Only in mathematical terms. Not in economical (purchasing power) terms. You throw these two together as if they're the same. They're not. Figures example: Moment A: buy 1 oz gold at $1,900, bicycle price $1,900 Moment B: sell 1 oz gold for $1,900,000,000, bicycle price $1,500,000,000 You can't buy the bicycle anymore with the 1 oz gold. In mathematical terms, your investment million-folded. In economical terms, your investment lost 20% Just My Opinion!
Pirocco, My words, "No idea what that would have bought at that time. In hyperinflation, values seem to be come meaningless too." I have tried to indicate that I am NO expert on life in 1923 Germany, and from my quote above say that i have no idea. I do not know what a dozen eggs cost in Germany in1923, all I know is what an ounce of gold was in 1923. If you were alive in that time please let us know. ....and, Moment A: buy 1 oz gold at $1,900, bicycle price $1,900 Moment B: sell 1 oz gold for $1,900,000,000, bicycle price $1,500,000,000 You can't buy the bicycle anymore with the 1 oz gold. This does not compute, The gold covers the cost of the bicycle with change. OC
That's true, I should have added the 400,000,000 instead of subtracting it. But you surely got the point. What I know is, that when a price of a product triples over period X, and other prices don't, that later on, the opposite will happen, because people dynamically relocate their storage of value objectives towards the products that are most undervalued relative to the others. This relocation makes the price again rise, until the opposite situation, where the previous products again become cheaper instead of more expensive. If you only know the price of gold in 1923 Germany, then you have no reference to judge the gold price back then. That also wasn't the subject, the subject was that you stated that the price one buys at is irrelevant once hyperinflation occurs. There I don't agree, for above reason, as the (wrongly chosen) figures example shows: the price then will be as relevant as the price today and the price of 2011's gold peak. With as basic reason that it's not the absolute (relative to zero) price that matters, but the relative to the prices of the products you really wanted, for which you used gold as inbetween step to. So it's not the price that is meaningless, it's your statement about it, that is meaningless.
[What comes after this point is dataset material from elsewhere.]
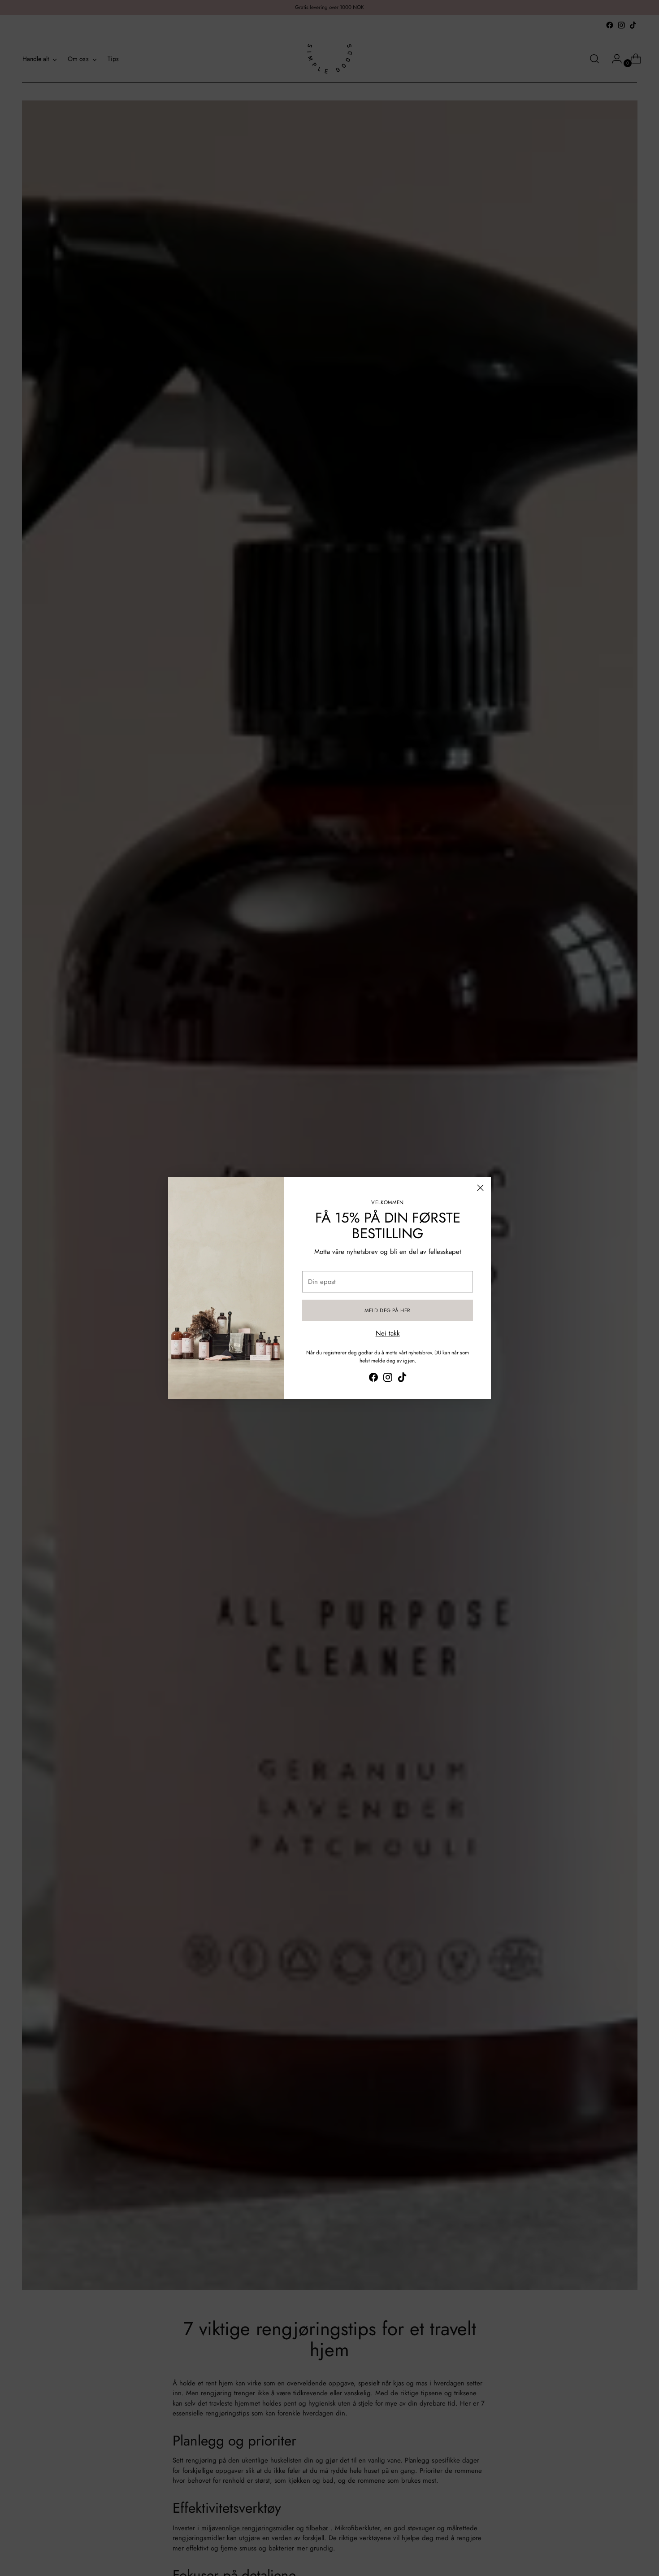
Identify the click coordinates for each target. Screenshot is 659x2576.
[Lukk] (480, 1188)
It's not so much the value of gold increasing as the value of other things dropping. Real estate doesn't loose value to the inflation, rather the RE market tanks and with no-one to buy the land/houses prices drop. If the stock market takes a dive you'll be able to buy stocks cheap. PM is thought to preserve it's value while other parts of the economy comes crashing down. Exit strategy? When SHTF, sell off some PM and buy a cottage. Ride out the storm and see what opportunities await on the other side.
I lost the source, but I recall reading some stats on Weimar inflation (breakdown by percentage of income). The major expense by far in hyperinflation was food, along with other basics like energy and clothes. The cost of rent declined as a percentage of income. The thing that stuck with me was that food can become vastly more expensive.
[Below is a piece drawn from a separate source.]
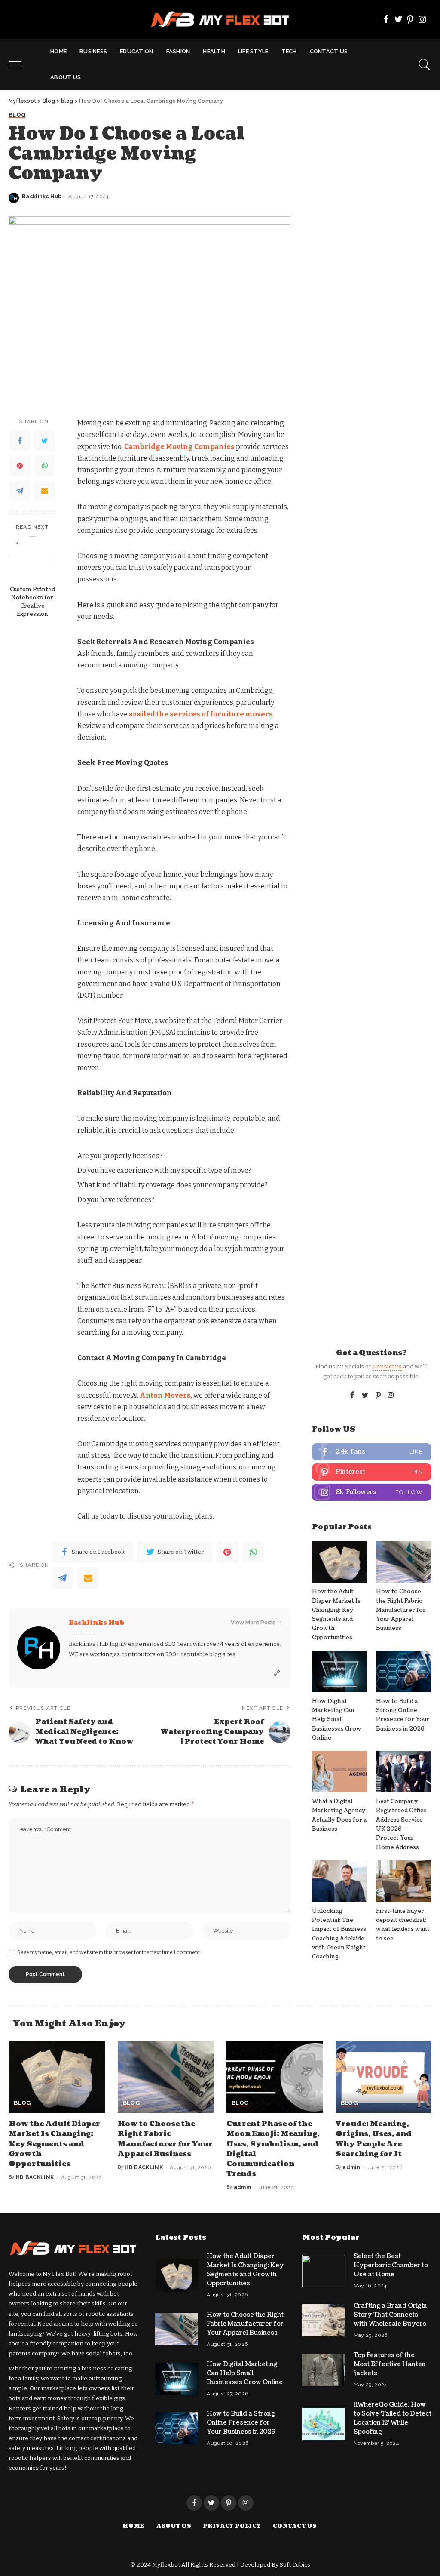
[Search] (424, 64)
I think I have read a similar comment, and also in the context of Argentina, Brazil and Mexico etc. In Zimbabwe food was the only thing that interested a buyer. OC
Surely nobody is suggesting that an ounce of gold would have decreased in purchasing power during the Weimer Hyperinflation...? Imagine the demand for anything other than cash? That huge store of value surging for something else! Where would a lot of it go? http://fofoa.blogspot.com.au/2010/12/focal-point-gold.html
Talking about Exit Strategies, silvers price has just been driven to abit over $21. It's better to Exit at $21 than at $19.5!
Are you intending to exit into the fiat that we are running away from? A good exit strategy is to have the elements on hand that will allow you to do nothing until the dust settles. i.e. food, cash and metals.
"A good exit strategy is to have the elements on hand that will allow you to do nothing until the dust settles. i.e. food, cash and metals." +1
At tops they say to wait for $today+$10. But they sell at $today+$1 Those that consider silver as an investment are those that say others to wait for $today+$10! $21.5 is there! $21.5-$19.5=$2 $2/$19.5=+10% 10% profit in some days! But only if you sell!
I would avoid physical metals for a purely investment intent. Use a paper silver investment like a ETF, it is just so much easier and faster. You can even put automated and conditional macro style buy/sell orders in with most brokers. We are living in the 21st century now, no reason to use a 18th century method of commodity investment. Sell off capital on the way up, buy on the way down (via ETF). Keep physical holdings as insurance policy/saving and never sell this unless you really need the fiat.
We stack for different reasons. You call it investment, I call it insurance. If there is a crunch moment, the outcome is the same. If there isn't a crunch moment, the outcome is still the same.